Problem details => After locating the line that contains "Task: Open the embedded media card area", output that line and each one following it, exactly, to the end of the entries. No pictures.

── Task inputs ──

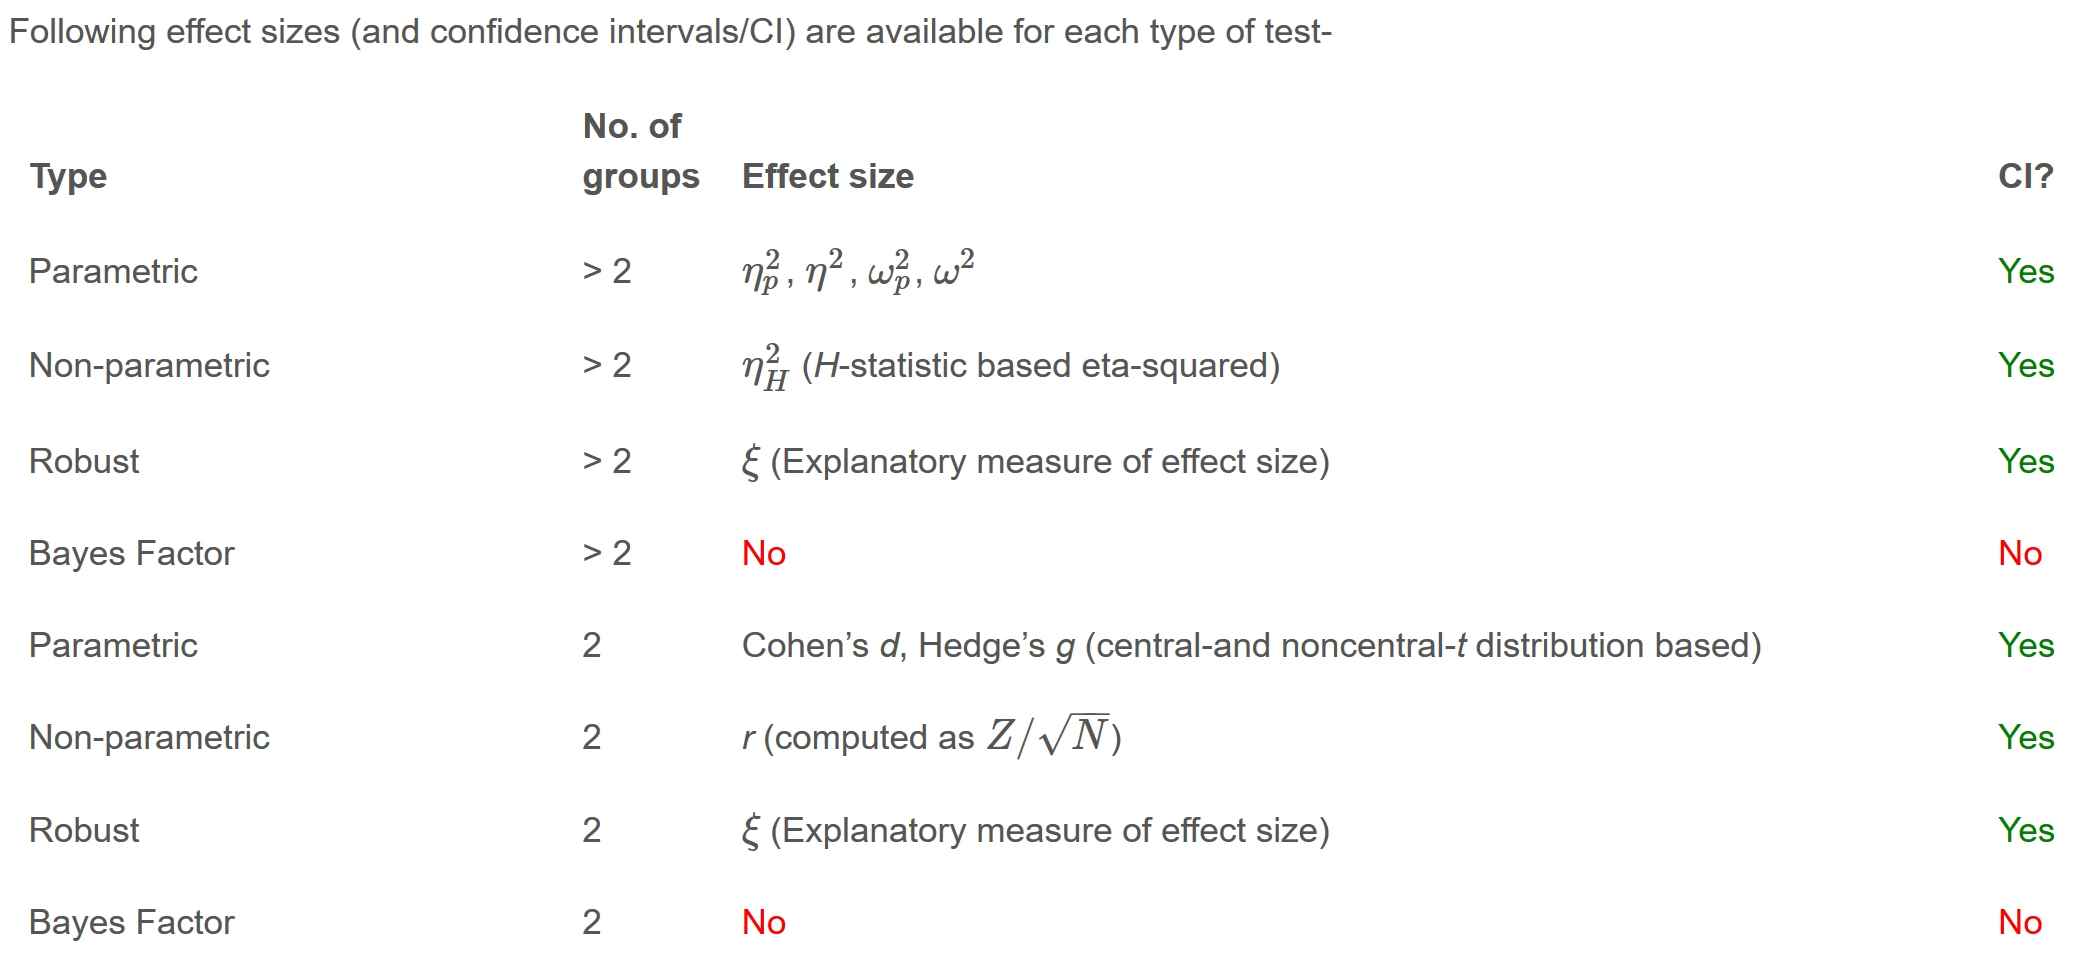Click the "H-statistic based eta-squared" text
2085x954 pixels.
1040,366
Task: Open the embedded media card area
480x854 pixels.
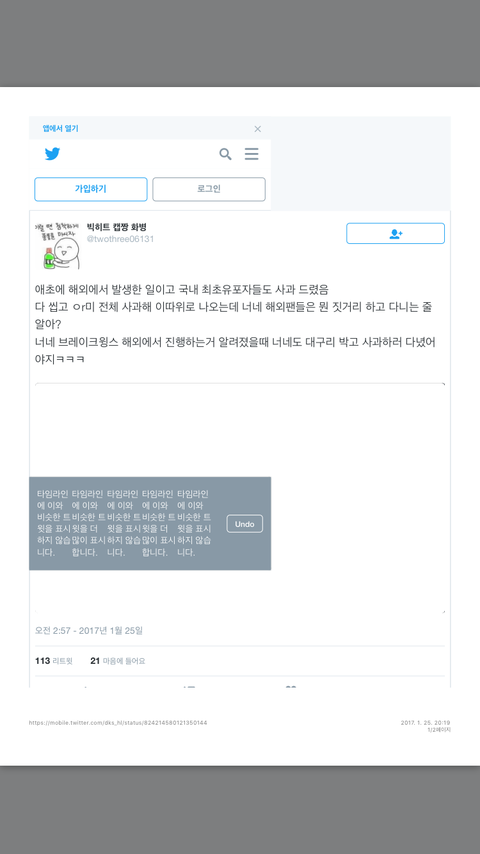Action: click(240, 498)
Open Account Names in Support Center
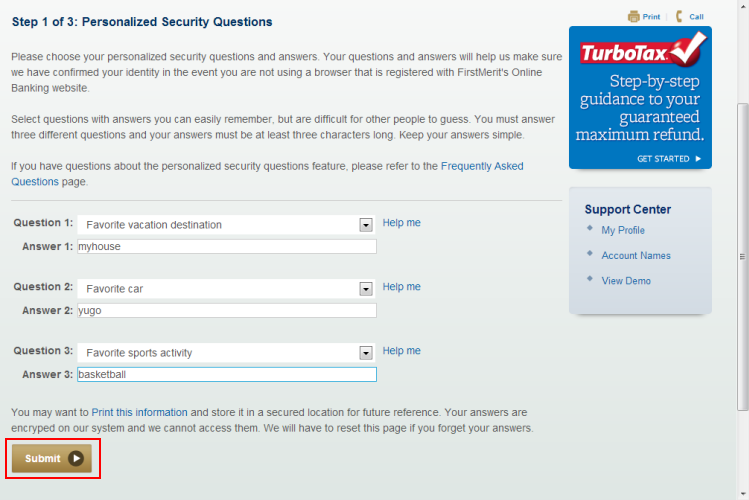This screenshot has height=500, width=749. [x=635, y=256]
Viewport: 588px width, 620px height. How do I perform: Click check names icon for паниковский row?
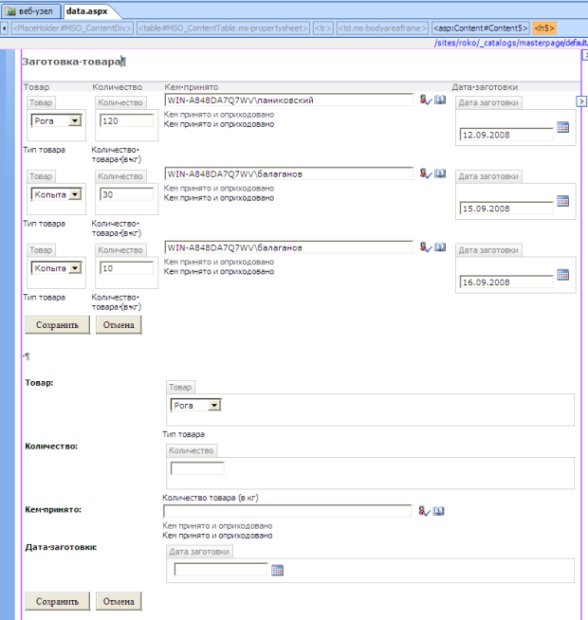pyautogui.click(x=425, y=100)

───

Exercise solution =>
Task: Open the embedded media card area
480x854 pixels.
Action: click(240, 498)
Open Account Names in Support Center
This screenshot has height=500, width=749. [x=635, y=256]
Viewport: 588px width, 620px height. How do I perform: Click check names icon for паниковский row?
pyautogui.click(x=425, y=100)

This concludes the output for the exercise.